The unique pressure felt by a goalkeeper is understood only too well by Peter Schmeichel.
Speaking in the third part of "Inside Matters", a series of exclusive interviews with football stars about the mental challenges they have faced, the former Denmark international reveals how not dwelling on errors he committed during a match proved crucial to his success.
"Mistakes are made in every game," he said. "I had to make a decision early on in my life that I accept that. That whenever I enter the pitch there is a risk I am going to make a mistake that will cost a goal; if I don't accept that now I can't be a goalkeeper.
"So my thinking was as soon as that ball went in the net due to my mistake, I hadn't made a mistake.

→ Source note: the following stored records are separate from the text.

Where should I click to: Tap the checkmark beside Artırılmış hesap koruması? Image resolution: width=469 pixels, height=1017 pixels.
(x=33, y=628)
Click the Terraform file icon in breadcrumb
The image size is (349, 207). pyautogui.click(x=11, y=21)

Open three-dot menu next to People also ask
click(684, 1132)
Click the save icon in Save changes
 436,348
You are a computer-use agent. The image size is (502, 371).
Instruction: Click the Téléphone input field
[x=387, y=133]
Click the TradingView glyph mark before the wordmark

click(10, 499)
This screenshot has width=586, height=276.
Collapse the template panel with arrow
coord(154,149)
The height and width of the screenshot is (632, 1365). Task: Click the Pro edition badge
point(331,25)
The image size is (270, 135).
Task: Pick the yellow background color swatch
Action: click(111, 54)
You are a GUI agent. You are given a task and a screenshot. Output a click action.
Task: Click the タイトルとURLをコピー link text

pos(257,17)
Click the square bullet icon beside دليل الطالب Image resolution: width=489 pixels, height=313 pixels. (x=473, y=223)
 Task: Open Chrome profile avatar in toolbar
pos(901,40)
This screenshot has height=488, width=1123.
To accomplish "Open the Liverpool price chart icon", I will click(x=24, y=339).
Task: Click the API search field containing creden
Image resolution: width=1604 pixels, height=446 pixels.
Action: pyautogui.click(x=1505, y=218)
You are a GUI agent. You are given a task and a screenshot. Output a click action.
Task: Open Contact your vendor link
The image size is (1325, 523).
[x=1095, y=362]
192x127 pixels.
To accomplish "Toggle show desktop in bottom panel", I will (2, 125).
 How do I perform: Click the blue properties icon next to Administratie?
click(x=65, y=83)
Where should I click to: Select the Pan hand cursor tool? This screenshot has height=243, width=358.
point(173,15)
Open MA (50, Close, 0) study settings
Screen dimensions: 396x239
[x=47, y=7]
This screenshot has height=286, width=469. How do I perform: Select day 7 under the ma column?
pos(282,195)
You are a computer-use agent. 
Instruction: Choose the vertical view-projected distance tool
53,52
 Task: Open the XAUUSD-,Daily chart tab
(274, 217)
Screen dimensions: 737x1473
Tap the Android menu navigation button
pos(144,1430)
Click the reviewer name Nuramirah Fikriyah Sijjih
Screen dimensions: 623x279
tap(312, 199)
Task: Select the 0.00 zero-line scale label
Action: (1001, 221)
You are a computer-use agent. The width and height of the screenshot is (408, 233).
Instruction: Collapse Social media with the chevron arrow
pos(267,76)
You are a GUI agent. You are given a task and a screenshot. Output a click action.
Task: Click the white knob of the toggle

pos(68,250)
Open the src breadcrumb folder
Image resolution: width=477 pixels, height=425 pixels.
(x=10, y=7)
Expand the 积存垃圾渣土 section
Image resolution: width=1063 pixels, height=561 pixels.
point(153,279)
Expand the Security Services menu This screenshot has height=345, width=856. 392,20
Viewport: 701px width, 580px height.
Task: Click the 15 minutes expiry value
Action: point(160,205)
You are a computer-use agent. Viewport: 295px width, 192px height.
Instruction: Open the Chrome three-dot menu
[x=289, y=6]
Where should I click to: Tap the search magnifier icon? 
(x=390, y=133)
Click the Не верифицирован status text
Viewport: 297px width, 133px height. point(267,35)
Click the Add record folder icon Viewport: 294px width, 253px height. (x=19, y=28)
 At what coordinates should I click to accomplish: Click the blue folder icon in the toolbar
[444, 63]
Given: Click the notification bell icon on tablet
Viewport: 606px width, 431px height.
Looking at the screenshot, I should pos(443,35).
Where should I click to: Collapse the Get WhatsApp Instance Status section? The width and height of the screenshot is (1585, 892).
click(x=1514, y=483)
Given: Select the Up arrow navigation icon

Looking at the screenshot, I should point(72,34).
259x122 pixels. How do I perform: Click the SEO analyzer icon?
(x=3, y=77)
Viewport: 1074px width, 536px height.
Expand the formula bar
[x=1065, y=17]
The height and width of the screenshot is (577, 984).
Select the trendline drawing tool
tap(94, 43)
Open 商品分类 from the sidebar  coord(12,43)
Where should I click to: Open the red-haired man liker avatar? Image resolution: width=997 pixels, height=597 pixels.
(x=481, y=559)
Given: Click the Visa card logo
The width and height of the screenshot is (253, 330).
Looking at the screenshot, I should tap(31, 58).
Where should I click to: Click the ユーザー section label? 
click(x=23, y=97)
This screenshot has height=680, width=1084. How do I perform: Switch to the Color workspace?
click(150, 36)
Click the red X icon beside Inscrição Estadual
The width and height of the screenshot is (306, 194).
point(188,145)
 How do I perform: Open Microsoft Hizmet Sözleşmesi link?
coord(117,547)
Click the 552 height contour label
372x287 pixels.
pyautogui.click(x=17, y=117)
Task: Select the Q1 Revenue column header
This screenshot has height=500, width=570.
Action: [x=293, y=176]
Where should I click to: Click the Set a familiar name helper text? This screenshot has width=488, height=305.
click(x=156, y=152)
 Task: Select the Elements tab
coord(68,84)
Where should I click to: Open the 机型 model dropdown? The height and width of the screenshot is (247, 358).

Simple as that. I told myself I hadn't and then I carried on, I never thought about it."
For Schmeichel, who kept an impressive 128 clean sheets in 310 appearances for the Red Devils, moving on quickly from a defeat was just as important.
"Maybe not for 24 hours, but for a couple of hours yes, I hated losing games," he said.
"But the thing is you can't feel sorry for yourself. You have to get on to the next moment in your life as quickly as you can for a variety of reasons."
Schmeichel picked out the treble-winning season of 1998/99 as the perfect example of his team adopting the same positive approach.
"The Manchester United squad back then mentally was so strong," he said. "Secondly, you had a leader, you had Sir Alex Ferguson who was like that.